_About this exercise_. Which lines run from the line with "Instruction: Check the" to the end of the entries? Write out exactly those, leaving out the pictures.

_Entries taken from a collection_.

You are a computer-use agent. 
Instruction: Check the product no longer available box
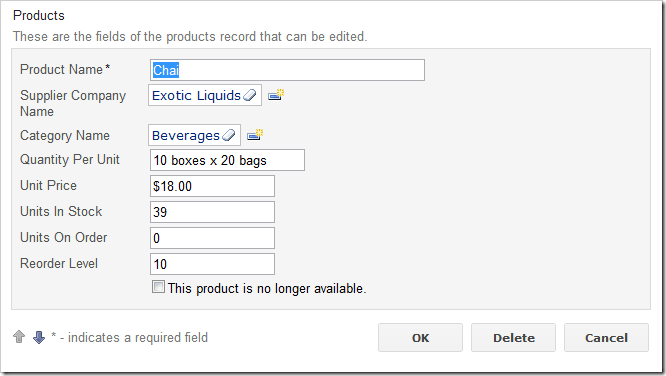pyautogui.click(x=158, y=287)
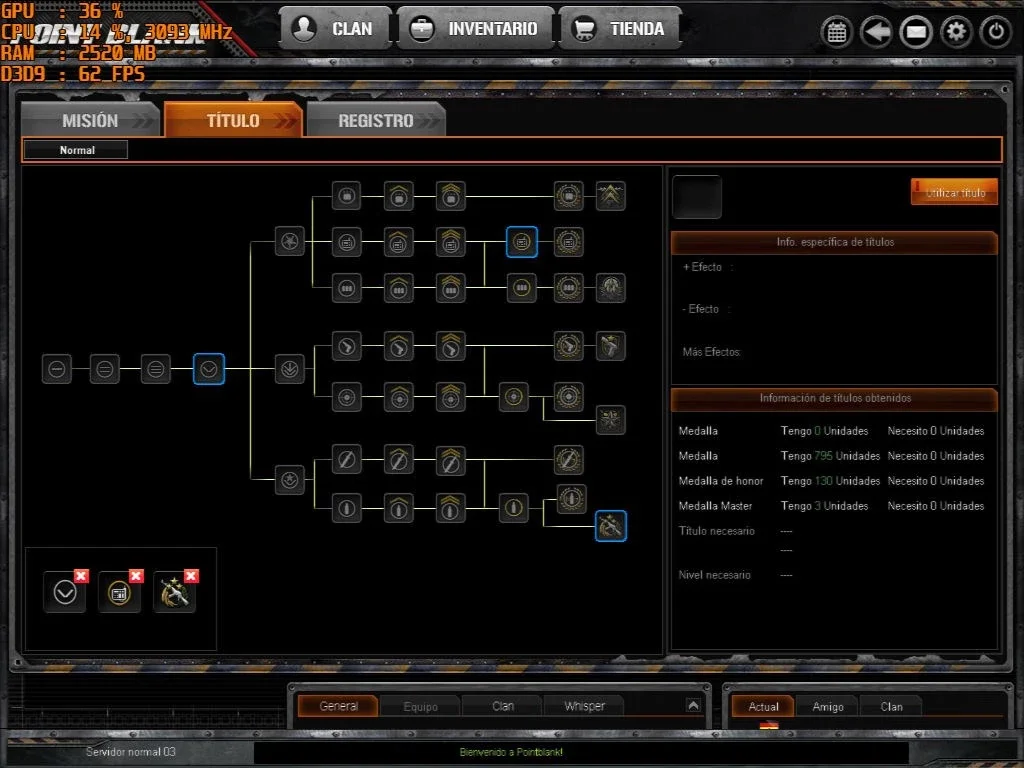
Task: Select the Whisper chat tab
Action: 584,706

_Exercise answer_.
Instruction: Check the product no longer available box
pyautogui.click(x=158, y=287)
Task: Select the Whisper chat tab
Action: 584,706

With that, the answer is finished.